3. Dialogue entails experiencing others' perspectives subjectively, as if they reflected our own, rather than objectively as if they were entirely detached from our own.

"These elements underscore the three qualities associated with Skilled Dialogue. The following brief discussion introduces these qualities.

"Respect. Respect may be described as the explicit verbal and nonverbal acknowledgment that another's identify is evidence-based and deserves to be honored as such. Sarah Lawrence-Lightfoot's words are relevant to our definition of respect: 'Making oneself vulnerable is an act of trust and respect, as is receiving and honoring the vulnerability of another. Such an offering of oneself aligns with Martin Buber's idea that a person who says 'You' does not 'have' something, but [rather] 'stands in relation'.

"At its core, respect is about just that: 'standing in relation' to those with whom we interact. So often in interactions, especially those with others who hold perspectives and beliefs different from our own, we lose this relational focus and instead pay attention only to the ideas and positions involved. When this is the case, we stand in relation not to the person with whom we are interacting but only to 'objective' ideas and positions.

"Reciprocity. Reciprocity is a corollary quality to respect. It involves the recognition that another's identity is of equal importance to our own and, consequently, merits equal expression. More succinctly, reciprocity is about creating interactional symmetry so that one person's voice (i.e., power) does not ignore or overshadow another's. At the core of reciprocity is the recognition that each person in an interaction is equally capable and equally powerful. To understand reciprocity in this sense is to distinguish between power over and power for. The former assumes an understanding of power as greater force or authority; the latter assumes an understanding of power as capacity or capability. This distinction is perhaps clearer in Spanish. The word for power, poder, can be used not only as in English to mean 'power'; it can also be used as a verb to mean 'I am able' as in 'yo puedo' (i.e., I can). It is in this latter sense that dialogue in general and Skilled Dialogue in particular understand reciprocity.

"Reciprocity does not require denying that one person may have more expertise, knowledge or authority than another in particular areas. It does require (a) recognizing that everyone's experience and perceptions are of equal value, though they may well have resulted in perspectives and beliefs contrary to our own, and (b) acknowledging that every person brings an equal capacity to learn and to act. These two requirements establish a base for the crafting of interactions within which all participants can contribute meaningfully and make willing choices rather than forced either-or choices. In reciprocal interactions one point of view neither dominates nor excludes diverse points of view.
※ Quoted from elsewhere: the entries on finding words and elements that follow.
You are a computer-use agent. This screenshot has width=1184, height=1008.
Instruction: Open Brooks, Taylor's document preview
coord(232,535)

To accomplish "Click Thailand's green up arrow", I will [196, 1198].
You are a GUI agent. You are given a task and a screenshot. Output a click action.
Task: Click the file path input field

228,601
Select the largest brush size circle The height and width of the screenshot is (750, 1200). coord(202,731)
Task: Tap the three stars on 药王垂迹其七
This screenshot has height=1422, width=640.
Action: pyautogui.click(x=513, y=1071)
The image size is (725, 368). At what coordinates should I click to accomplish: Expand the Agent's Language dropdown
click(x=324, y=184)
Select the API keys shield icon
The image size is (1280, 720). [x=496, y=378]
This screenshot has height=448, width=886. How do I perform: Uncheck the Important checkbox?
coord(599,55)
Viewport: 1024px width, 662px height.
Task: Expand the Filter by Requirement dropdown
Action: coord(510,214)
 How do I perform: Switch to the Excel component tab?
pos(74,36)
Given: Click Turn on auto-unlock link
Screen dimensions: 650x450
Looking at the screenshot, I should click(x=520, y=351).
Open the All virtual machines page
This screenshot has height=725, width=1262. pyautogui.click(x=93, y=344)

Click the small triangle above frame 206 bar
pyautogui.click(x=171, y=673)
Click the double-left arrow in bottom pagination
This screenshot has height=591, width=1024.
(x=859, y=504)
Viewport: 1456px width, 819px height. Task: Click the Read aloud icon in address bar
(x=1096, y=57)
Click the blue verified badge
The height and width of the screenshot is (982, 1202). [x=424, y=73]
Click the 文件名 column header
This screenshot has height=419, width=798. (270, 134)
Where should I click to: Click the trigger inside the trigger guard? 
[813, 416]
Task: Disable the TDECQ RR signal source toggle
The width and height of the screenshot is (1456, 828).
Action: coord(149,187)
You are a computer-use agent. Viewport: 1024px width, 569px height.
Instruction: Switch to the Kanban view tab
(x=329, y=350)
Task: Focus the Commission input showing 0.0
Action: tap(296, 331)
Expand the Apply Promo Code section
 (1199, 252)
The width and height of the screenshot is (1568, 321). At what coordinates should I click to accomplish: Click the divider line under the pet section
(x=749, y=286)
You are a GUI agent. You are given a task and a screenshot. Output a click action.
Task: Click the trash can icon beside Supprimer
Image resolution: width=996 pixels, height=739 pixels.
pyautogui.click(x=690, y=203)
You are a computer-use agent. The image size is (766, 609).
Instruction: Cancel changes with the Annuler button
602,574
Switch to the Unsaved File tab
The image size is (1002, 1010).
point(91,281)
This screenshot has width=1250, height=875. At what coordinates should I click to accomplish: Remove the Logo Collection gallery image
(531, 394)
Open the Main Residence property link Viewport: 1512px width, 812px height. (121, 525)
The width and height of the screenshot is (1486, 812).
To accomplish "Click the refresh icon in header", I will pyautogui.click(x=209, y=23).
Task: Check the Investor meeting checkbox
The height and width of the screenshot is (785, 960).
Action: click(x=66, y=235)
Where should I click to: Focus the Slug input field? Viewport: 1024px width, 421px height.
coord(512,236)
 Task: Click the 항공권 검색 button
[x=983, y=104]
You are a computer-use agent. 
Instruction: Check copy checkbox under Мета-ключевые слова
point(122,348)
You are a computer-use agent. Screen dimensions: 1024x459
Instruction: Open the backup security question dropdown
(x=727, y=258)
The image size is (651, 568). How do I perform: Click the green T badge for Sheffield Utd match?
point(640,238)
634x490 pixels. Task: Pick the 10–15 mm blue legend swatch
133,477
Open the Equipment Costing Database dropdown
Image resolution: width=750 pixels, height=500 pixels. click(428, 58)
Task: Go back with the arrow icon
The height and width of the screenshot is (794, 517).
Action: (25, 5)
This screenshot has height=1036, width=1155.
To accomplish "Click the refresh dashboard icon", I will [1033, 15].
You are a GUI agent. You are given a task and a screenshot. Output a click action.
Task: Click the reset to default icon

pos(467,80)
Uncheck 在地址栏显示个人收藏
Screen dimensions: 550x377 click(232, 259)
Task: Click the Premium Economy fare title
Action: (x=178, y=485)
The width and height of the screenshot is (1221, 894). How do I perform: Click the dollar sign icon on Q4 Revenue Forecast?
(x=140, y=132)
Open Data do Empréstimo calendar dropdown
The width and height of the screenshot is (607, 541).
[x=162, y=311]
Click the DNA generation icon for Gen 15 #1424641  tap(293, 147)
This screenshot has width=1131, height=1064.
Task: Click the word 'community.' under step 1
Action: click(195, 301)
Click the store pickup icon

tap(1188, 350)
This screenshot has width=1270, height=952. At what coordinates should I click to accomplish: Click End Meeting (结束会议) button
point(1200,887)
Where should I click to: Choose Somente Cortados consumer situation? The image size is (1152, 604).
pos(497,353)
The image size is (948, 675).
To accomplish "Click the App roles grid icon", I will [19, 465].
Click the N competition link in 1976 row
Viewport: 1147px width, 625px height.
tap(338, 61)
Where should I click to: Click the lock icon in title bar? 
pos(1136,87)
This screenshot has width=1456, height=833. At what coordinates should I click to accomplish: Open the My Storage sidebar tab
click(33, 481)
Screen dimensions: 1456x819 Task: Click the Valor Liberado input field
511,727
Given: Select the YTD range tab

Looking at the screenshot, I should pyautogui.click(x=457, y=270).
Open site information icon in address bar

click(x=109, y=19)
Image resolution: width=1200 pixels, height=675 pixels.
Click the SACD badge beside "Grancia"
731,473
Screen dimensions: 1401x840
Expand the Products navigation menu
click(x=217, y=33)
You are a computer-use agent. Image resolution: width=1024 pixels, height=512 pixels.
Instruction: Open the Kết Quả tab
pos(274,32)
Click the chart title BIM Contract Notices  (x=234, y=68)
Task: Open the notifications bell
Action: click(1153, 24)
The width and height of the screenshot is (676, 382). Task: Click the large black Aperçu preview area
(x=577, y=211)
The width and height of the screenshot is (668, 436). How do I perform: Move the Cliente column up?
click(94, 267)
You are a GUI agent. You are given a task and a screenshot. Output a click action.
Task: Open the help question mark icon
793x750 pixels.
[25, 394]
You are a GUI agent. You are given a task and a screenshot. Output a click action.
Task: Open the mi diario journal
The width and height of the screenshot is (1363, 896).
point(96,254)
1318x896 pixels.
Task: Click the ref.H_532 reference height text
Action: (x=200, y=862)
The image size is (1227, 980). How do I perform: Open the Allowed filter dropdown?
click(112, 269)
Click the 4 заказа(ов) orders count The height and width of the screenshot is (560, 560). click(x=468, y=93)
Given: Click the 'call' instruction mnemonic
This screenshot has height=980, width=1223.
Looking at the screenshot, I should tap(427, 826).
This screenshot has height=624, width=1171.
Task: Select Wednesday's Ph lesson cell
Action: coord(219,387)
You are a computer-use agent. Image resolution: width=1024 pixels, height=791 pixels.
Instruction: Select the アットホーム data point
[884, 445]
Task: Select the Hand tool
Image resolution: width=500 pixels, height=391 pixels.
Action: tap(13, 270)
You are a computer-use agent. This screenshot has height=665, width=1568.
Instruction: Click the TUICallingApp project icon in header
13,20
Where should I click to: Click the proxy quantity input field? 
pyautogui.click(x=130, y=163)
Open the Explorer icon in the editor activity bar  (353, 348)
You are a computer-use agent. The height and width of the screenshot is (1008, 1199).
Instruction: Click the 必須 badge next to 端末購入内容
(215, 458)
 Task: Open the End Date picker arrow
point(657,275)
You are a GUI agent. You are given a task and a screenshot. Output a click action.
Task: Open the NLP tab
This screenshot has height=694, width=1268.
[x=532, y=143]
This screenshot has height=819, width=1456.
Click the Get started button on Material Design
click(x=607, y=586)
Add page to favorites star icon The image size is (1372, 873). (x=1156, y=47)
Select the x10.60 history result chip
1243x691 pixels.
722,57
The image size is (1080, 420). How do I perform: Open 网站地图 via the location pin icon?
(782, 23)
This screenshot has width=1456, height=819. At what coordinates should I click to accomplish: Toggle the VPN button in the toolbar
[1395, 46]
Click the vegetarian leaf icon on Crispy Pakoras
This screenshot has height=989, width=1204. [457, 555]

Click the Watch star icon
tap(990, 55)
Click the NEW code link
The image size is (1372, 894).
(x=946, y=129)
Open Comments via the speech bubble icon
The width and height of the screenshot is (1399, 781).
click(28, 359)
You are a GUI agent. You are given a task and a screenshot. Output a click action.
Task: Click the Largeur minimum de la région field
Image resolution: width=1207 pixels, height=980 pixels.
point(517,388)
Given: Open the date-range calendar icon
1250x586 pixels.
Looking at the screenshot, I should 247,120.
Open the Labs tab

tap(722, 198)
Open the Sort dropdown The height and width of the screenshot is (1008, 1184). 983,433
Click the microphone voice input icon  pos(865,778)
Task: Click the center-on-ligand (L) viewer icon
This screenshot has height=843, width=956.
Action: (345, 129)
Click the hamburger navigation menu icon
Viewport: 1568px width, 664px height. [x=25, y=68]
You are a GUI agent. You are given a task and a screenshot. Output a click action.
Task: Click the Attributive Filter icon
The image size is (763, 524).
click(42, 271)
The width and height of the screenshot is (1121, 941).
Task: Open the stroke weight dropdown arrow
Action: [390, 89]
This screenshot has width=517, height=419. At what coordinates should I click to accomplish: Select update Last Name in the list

"Responsiveness. Responsiveness is a quality that becomes possible only when both respect and reciprocity are present. Respect is about honoring boundaries. Reciprocity is about honoring the expression of those boundaries. Responsiveness is about responding to the expression in ways that communicate our understanding and affirmation of it. Responding and being responsive are not the same, however. Responsiveness refers to more than merely giving a response. It refers to the tenor of that response. Is it a response that only acknowledges that we spoke or is it a response that communicates understanding and valuing of the perspective expressed, no matter how diverse. We give a response, but we become responsive.

"[Rachel Naomi] Remen [in My Grandfather's Blessings] describes her shift from simply responding to becoming responsive: 'So I no longer have theories about people. I don't diagnose them or decide what their problem is. I simply meet with them and listen. As we sit together, I don't even have an agenda, but I know that something will emerge from our conversation over time that is a part of a larger coherent pattern that neither of us can fully see at the moment."